• What is needed: Exact copies of the lines from the one holding "The image size is (1424, 787)." through the last line of the entries below are to be printed, with pictures omitted.

• Excerpted data:
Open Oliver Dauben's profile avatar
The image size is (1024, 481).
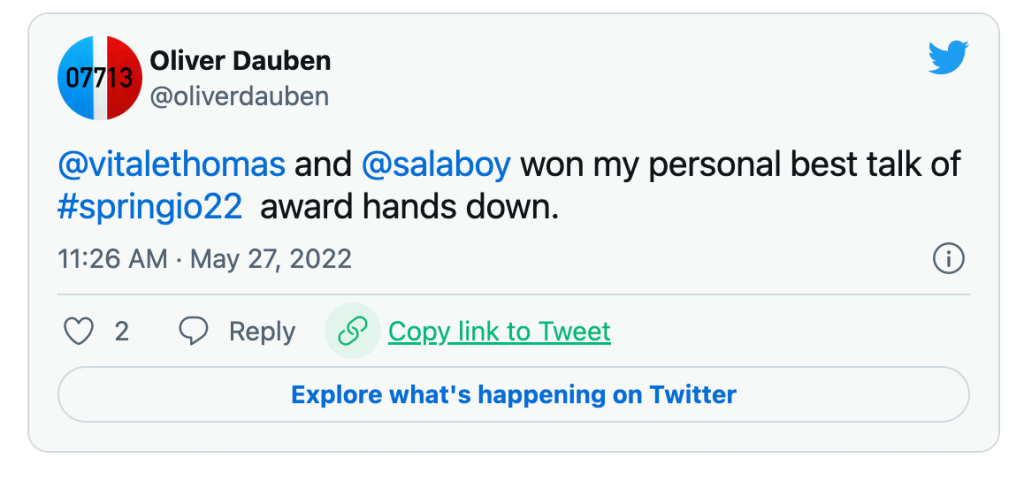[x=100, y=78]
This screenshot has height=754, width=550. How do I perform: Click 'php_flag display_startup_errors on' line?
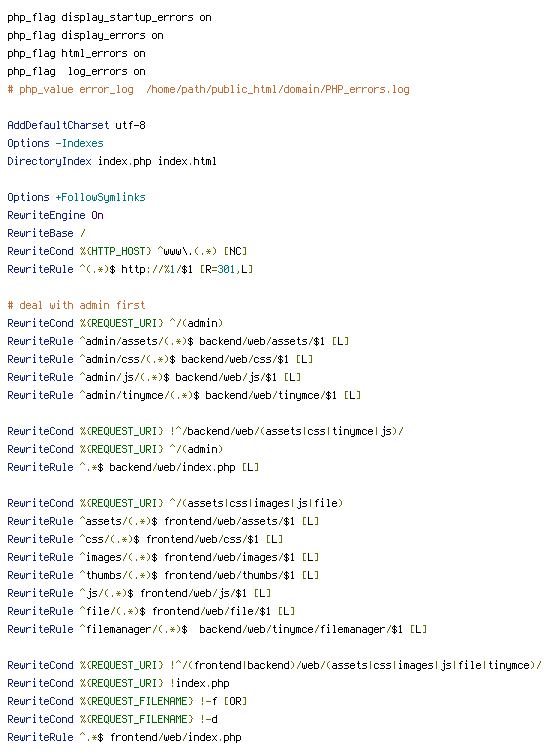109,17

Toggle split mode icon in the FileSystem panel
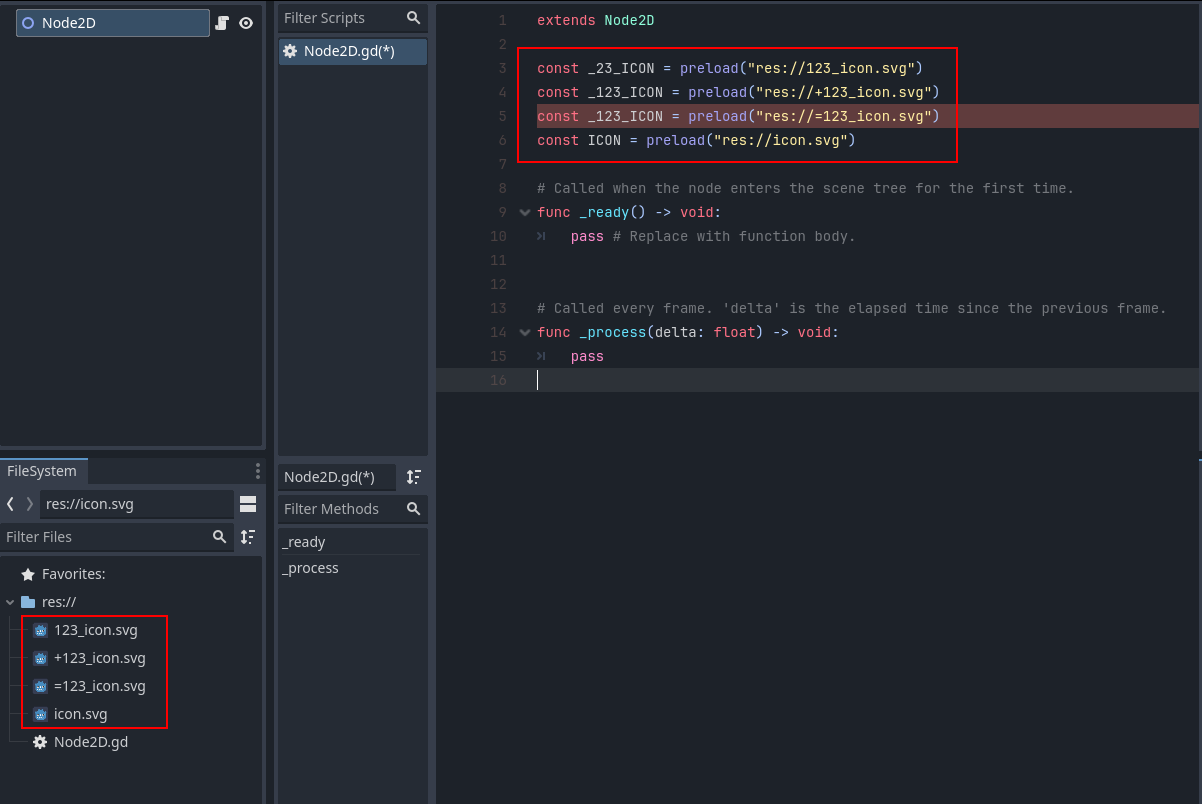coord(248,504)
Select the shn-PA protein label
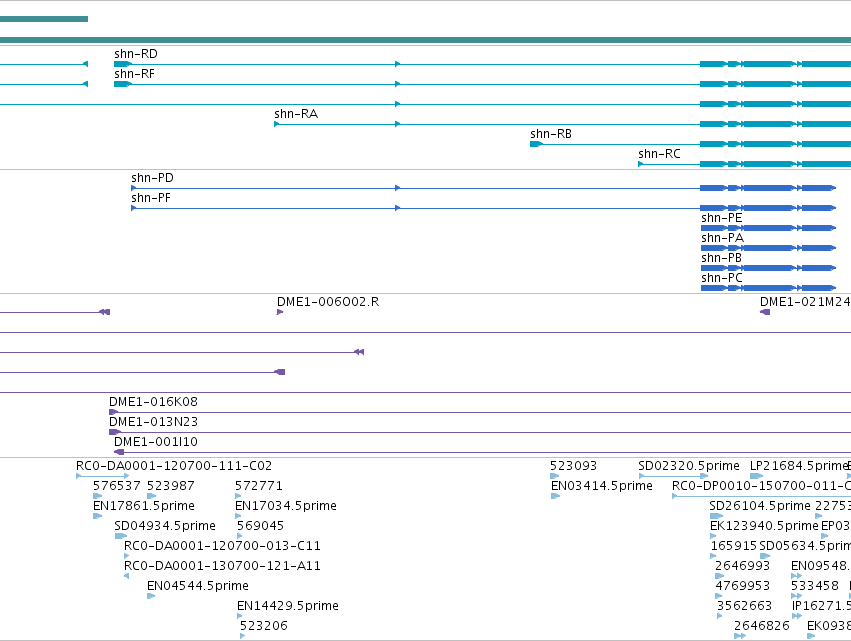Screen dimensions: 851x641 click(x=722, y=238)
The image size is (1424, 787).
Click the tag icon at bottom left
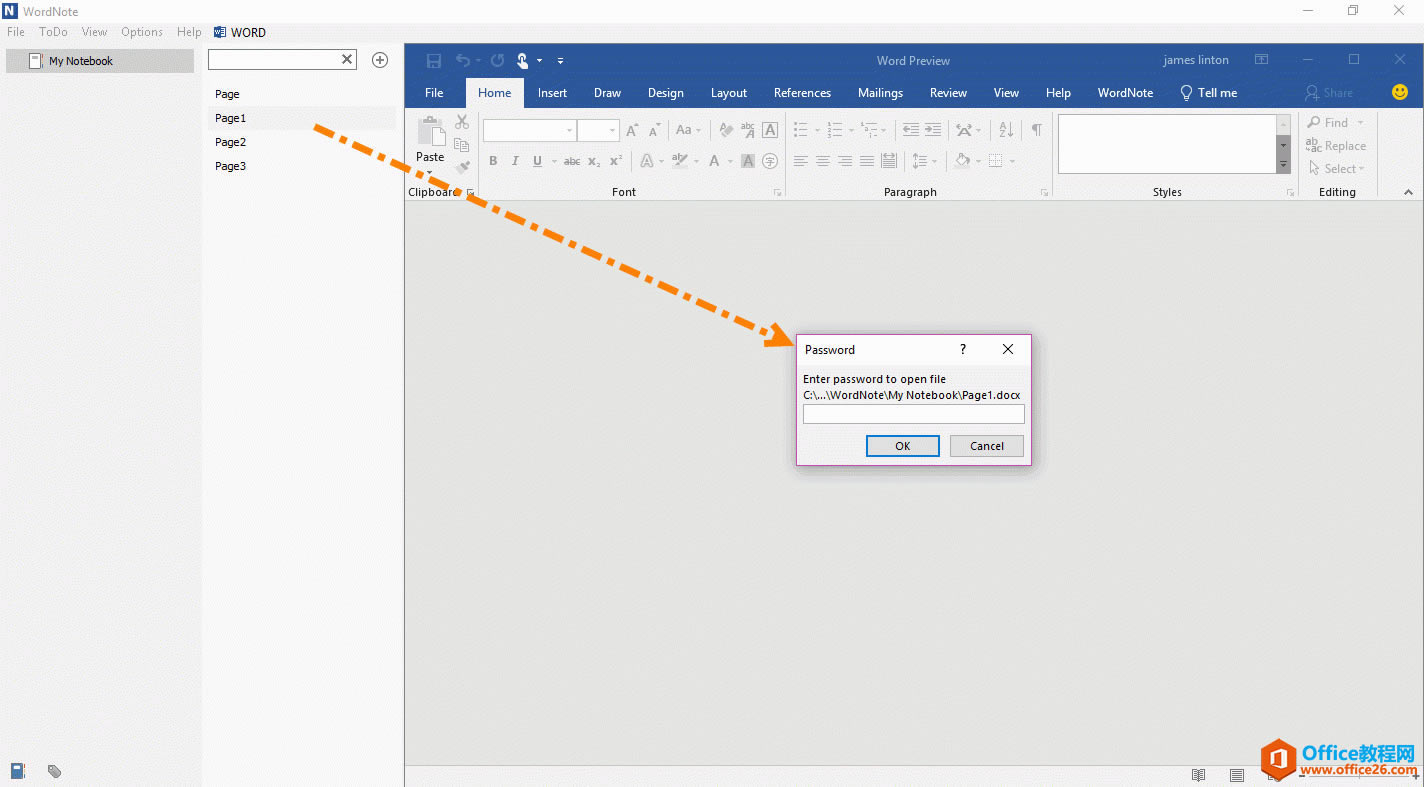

• Task response:
The image size is (1424, 787).
Click the tag icon at bottom left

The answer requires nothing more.